---------- Listed records ----------
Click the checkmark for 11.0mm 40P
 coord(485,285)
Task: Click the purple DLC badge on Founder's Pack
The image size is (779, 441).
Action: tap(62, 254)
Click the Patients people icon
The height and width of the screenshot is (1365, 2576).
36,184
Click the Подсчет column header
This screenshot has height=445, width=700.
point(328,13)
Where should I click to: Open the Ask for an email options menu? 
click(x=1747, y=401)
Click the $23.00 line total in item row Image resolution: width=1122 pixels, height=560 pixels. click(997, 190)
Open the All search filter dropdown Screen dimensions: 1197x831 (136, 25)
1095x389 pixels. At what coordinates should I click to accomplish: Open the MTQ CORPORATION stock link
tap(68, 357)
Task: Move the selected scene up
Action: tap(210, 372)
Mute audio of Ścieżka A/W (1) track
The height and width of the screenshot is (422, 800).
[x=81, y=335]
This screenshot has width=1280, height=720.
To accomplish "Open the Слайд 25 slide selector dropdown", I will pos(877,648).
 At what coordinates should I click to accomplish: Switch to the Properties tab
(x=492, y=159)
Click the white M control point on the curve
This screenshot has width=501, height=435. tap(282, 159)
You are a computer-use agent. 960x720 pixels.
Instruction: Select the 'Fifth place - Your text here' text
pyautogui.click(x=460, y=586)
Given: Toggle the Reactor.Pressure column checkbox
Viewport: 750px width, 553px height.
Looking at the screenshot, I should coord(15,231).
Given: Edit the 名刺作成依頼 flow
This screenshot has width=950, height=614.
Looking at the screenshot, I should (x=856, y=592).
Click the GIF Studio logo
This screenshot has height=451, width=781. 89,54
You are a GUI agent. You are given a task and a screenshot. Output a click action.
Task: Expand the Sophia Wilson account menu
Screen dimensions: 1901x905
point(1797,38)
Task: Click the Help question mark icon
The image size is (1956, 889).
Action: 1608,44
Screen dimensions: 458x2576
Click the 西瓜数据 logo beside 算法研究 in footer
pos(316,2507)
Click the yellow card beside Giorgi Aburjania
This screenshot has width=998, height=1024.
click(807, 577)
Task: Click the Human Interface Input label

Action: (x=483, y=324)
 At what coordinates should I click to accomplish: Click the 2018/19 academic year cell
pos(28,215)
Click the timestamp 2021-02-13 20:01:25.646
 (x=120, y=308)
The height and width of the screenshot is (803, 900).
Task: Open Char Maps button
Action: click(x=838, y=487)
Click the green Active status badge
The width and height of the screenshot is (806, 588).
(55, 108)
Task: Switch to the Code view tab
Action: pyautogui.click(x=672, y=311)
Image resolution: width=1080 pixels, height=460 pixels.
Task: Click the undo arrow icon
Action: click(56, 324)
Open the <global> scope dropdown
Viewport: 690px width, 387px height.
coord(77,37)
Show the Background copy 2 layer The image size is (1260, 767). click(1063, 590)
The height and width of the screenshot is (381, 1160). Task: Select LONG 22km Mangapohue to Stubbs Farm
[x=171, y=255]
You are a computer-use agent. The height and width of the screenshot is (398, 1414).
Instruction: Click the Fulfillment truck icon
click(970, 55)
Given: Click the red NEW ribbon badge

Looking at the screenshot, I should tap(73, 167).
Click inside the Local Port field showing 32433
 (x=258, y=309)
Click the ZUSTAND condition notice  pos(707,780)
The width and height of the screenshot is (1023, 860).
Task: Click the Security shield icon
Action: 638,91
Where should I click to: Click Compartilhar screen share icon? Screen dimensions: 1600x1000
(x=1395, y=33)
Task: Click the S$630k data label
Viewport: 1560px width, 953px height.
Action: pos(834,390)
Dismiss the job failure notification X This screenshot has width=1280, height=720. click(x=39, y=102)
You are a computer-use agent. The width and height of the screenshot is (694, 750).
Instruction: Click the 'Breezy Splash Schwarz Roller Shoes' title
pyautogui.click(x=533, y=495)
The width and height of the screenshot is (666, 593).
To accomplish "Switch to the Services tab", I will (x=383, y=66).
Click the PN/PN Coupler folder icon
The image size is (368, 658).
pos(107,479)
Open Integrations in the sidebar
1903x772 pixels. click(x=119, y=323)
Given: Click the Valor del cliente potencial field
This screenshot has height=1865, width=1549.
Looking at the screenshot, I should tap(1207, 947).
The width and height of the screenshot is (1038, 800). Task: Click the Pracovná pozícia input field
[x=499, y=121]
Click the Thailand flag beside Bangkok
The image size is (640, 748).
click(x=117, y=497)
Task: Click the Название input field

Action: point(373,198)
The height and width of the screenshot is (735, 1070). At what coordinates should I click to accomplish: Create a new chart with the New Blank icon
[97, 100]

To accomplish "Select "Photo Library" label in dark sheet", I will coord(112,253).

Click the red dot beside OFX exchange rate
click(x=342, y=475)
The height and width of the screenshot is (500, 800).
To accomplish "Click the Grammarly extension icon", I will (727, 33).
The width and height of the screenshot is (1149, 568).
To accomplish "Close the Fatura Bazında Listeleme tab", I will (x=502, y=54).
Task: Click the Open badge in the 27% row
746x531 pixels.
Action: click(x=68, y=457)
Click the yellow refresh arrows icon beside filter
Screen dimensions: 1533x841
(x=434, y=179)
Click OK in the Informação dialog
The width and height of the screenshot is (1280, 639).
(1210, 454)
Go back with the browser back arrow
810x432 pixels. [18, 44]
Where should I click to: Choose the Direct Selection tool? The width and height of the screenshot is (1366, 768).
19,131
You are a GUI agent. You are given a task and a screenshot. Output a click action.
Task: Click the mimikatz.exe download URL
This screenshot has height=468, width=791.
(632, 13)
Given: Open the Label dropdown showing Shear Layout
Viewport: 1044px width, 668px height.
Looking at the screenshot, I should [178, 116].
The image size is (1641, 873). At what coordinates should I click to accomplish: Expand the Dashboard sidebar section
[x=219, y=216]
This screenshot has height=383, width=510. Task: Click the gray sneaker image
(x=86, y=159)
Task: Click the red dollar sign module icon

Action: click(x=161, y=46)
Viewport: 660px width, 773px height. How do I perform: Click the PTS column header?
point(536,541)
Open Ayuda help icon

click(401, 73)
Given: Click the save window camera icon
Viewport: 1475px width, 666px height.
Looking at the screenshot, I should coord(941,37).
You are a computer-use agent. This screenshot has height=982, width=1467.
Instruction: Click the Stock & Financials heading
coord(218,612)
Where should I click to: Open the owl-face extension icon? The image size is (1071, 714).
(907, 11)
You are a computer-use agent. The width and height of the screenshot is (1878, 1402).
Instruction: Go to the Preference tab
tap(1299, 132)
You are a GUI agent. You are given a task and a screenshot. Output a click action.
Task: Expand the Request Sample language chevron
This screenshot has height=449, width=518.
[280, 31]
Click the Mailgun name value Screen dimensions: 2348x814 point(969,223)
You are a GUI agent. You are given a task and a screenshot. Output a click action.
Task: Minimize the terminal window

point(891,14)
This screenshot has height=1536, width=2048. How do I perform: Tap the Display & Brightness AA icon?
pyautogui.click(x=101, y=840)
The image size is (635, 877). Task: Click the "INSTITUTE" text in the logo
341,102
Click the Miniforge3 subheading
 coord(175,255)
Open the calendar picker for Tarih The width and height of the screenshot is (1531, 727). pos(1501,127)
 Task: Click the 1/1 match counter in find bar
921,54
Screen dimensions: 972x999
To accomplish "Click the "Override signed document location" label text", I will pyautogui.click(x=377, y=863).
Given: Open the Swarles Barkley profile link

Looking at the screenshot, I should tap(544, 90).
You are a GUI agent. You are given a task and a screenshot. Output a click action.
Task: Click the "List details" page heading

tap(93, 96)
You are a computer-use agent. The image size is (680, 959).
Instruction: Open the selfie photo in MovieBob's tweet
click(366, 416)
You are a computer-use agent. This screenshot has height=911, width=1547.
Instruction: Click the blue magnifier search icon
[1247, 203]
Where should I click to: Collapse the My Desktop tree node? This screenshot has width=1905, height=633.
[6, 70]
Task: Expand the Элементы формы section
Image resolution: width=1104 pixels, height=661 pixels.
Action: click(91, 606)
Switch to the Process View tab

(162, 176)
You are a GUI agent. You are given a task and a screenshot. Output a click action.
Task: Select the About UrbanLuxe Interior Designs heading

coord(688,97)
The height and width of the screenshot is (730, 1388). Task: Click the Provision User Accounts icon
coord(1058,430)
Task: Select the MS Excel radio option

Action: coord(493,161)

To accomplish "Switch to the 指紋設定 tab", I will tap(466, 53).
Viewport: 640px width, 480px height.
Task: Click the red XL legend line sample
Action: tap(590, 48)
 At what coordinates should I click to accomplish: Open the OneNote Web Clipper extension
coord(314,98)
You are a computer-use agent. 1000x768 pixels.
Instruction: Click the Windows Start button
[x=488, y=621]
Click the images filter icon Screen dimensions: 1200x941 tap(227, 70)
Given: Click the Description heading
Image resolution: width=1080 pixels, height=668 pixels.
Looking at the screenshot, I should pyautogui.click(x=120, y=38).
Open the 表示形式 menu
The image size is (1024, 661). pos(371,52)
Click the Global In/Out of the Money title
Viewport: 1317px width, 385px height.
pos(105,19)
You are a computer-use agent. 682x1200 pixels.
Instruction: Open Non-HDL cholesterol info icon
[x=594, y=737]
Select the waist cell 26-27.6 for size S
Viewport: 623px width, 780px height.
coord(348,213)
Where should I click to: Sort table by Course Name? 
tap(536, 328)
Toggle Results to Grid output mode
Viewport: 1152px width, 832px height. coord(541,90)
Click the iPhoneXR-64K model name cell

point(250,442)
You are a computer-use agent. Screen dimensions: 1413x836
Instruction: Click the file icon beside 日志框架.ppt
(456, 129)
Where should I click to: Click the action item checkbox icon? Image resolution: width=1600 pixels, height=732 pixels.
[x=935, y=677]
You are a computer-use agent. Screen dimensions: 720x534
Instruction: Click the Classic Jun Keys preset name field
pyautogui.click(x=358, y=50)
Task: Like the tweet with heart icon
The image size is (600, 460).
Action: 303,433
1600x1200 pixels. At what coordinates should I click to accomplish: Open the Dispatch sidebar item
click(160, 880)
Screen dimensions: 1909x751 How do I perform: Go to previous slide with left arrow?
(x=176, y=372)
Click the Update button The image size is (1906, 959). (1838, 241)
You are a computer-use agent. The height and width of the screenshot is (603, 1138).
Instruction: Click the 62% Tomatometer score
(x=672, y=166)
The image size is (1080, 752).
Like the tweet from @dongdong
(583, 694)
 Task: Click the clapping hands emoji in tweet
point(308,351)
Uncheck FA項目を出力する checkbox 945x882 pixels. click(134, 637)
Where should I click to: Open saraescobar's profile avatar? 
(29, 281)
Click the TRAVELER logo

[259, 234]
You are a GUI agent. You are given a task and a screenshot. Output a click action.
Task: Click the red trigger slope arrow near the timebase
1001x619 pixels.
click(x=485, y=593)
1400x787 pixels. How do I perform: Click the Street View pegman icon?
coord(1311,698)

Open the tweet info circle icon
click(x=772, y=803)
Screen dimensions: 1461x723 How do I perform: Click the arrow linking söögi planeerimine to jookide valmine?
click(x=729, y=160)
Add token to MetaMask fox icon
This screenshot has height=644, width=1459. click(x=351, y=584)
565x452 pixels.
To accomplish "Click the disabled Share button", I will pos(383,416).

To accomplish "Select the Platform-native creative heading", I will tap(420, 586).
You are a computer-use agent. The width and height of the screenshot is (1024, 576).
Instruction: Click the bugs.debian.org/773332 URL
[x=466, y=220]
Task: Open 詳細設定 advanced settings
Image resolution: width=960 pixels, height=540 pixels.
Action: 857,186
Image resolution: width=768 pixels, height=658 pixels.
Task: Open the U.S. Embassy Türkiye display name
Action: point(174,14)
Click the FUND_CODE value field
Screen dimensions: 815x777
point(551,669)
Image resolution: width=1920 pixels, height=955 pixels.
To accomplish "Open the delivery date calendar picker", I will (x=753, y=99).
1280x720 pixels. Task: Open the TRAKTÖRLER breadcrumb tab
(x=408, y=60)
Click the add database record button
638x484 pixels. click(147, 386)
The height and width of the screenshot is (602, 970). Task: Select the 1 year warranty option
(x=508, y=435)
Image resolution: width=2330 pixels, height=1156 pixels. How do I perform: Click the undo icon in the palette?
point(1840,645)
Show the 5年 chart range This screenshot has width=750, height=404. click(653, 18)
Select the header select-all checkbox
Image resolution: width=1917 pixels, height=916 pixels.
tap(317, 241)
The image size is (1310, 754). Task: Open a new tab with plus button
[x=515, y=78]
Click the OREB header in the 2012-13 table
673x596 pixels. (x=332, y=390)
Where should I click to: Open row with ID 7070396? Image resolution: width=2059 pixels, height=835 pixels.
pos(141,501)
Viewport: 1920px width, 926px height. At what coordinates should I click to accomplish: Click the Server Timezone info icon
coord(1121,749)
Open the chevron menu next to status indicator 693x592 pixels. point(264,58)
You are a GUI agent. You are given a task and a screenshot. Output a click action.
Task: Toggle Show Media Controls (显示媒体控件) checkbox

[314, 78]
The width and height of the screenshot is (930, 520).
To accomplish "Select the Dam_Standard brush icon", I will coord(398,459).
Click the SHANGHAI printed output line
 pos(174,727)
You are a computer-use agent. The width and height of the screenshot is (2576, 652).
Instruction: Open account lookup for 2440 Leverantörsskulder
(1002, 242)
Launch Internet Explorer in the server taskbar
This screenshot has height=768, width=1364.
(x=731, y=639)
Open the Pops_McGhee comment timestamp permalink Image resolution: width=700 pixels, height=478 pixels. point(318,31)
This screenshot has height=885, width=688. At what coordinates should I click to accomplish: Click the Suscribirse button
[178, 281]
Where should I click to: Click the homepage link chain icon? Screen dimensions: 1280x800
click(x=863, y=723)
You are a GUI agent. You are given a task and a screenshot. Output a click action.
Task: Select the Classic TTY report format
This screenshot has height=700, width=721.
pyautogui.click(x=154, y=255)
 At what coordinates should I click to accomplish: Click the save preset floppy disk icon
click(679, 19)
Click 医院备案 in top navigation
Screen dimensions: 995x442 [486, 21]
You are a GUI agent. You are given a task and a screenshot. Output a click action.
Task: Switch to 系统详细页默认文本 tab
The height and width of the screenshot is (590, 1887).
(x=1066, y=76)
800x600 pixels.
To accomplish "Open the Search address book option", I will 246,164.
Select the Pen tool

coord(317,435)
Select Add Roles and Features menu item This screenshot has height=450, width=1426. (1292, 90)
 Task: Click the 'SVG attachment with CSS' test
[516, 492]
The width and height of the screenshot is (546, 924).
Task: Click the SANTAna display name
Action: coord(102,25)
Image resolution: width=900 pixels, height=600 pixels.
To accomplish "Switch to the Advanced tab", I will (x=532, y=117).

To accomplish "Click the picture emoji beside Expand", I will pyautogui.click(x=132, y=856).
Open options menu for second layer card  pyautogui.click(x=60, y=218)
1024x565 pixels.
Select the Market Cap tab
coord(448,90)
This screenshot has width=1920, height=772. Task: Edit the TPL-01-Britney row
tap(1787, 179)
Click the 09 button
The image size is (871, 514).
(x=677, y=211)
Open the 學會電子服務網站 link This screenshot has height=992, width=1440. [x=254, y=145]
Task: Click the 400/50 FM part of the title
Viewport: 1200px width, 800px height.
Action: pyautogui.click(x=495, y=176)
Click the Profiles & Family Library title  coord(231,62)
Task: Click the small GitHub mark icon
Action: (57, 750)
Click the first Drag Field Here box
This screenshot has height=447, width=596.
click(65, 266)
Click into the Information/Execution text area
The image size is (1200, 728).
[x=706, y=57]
----------
• _What needs to be done_: Begin with the first line of the records and reproduce each line as is, ending with the line that holds "Task: Click the Help question mark icon".

• _Output for this task_:
Click the checkmark for 11.0mm 40P
 coord(485,285)
Task: Click the purple DLC badge on Founder's Pack
The image size is (779, 441).
Action: tap(62, 254)
Click the Patients people icon
The height and width of the screenshot is (1365, 2576).
36,184
Click the Подсчет column header
This screenshot has height=445, width=700.
point(328,13)
Where should I click to: Open the Ask for an email options menu? 
click(x=1747, y=401)
Click the $23.00 line total in item row Image resolution: width=1122 pixels, height=560 pixels. click(997, 190)
Open the All search filter dropdown Screen dimensions: 1197x831 (136, 25)
1095x389 pixels. At what coordinates should I click to accomplish: Open the MTQ CORPORATION stock link
tap(68, 357)
Task: Move the selected scene up
Action: tap(210, 372)
Mute audio of Ścieżka A/W (1) track
The height and width of the screenshot is (422, 800).
[x=81, y=335]
This screenshot has width=1280, height=720.
To accomplish "Open the Слайд 25 slide selector dropdown", I will pos(877,648).
 At what coordinates should I click to accomplish: Switch to the Properties tab
(x=492, y=159)
Click the white M control point on the curve
This screenshot has width=501, height=435. tap(282, 159)
You are a computer-use agent. 960x720 pixels.
Instruction: Select the 'Fifth place - Your text here' text
pyautogui.click(x=460, y=586)
Given: Toggle the Reactor.Pressure column checkbox
Viewport: 750px width, 553px height.
Looking at the screenshot, I should coord(15,231).
Given: Edit the 名刺作成依頼 flow
This screenshot has width=950, height=614.
Looking at the screenshot, I should (x=856, y=592).
Click the GIF Studio logo
This screenshot has height=451, width=781. 89,54
You are a GUI agent. You are given a task and a screenshot. Output a click action.
Task: Expand the Sophia Wilson account menu
Screen dimensions: 1901x905
point(1797,38)
Task: Click the Help question mark icon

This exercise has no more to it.